Wednesday, January 09, 2002

19th DUI gets man four years


He escapes maximum after scolding from judge

By Sheila McLaughlin
The Cincinnati Enquirer

        LEBANON — Ohio's top repeat drunk driver listened silently Tuesday as a judge in Warren County issued a curt tongue-lashing before sentencing him to four years in prison.

Sears
Sears
        “You don't seem to be learning anything about your problem or your habit,” Common Pleas Judge P. Daniel Fedders told Curtis Sears of Dayton, Ohio.

        For Mr. Sears, it was the 19th time he was sentenced in Ohio for drunk driving, and the 25th charge in the 28 years he has been driving.

        Judge Fedders had the option to send Mr. Sears to prison for five years on the felony charge. He offered no explanation why he did not levy the maximum sentence under a law that went into effect a year ago, aimed at keeping repeat drunk drivers off the road.

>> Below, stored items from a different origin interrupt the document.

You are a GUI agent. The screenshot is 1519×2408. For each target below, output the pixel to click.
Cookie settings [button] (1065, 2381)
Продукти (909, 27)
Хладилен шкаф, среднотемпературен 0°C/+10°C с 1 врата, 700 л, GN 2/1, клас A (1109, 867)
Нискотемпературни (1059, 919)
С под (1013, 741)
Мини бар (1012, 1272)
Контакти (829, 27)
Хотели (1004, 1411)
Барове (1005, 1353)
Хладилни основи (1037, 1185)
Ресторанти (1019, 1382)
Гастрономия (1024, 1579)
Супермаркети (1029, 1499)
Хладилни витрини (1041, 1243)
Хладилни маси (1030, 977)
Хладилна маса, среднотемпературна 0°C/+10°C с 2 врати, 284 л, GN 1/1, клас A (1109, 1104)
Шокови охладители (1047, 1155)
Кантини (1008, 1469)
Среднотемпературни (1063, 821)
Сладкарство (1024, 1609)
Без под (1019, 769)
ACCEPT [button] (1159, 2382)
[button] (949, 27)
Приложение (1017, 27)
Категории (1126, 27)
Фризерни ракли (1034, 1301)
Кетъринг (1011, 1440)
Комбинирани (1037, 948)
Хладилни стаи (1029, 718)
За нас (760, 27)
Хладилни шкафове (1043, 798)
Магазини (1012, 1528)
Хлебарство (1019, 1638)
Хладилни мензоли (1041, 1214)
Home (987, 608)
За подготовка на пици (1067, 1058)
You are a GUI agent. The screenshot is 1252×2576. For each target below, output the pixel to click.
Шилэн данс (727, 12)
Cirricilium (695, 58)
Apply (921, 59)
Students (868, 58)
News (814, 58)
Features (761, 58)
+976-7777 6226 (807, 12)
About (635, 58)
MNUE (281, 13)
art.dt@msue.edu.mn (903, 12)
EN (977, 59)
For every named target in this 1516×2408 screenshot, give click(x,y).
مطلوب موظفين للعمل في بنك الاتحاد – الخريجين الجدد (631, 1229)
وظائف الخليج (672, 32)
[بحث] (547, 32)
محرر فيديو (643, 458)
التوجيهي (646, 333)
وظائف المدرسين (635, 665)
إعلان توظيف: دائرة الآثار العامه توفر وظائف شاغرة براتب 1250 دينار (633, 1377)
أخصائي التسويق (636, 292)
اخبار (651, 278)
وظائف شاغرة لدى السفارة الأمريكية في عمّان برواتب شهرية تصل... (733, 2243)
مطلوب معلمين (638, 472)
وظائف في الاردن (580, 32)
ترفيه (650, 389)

        Mr. Sears' attorney, Keith Nixon Jr., said he thinks the judge gave the 44-year-old auto mechanic less time because he pleaded guilty to driving under the influence in a hearing last month.

        “He admitted everything. If you have an opportunity to get less than five years, that is probably the best thing to do. You throw yourself at the mercy of the court, and that's what we did,” Mr. Nixon said.

        Judge Fedders also ordered Mr. Sears to receive substance abuse counseling, fined him $10,000 and, for the second time in 19 months, suspended Mr. Sears' driving privileges for life. Judge Fedders had ordered a lifetime suspension the last time he sentenced Mr. Sears to one year in jail on a felony drunk driving charge in May 2000. Mr. Sears later drove anyway.

        Andrea Rehkamp, executive director of the Southwest Ohio chapter of Mothers Against Drunk Driving, monitored the hearing Tuesday and expressed disappointment.

        “Obviously, on a case like this, we would hope for five years,” she said.

        “If he had learned his lesson the first or second time, it would be enough. At 25 times, no, it's not.”

        Andrea Dean, spokeswoman for the Ohio Department of Correction and Rehabilitation, said Mr. Sears will be incarcerated at North Coast Correctional Treatment Facility in Grafton, a privately run 550-bed prison.

        The latest conviction stems from Mr. Sears' arrest Sept. 20 after a Warren County sheriff's deputy stopped him in his employer's truck for weaving on Stubbs Mills Road in Union Township, Warren County.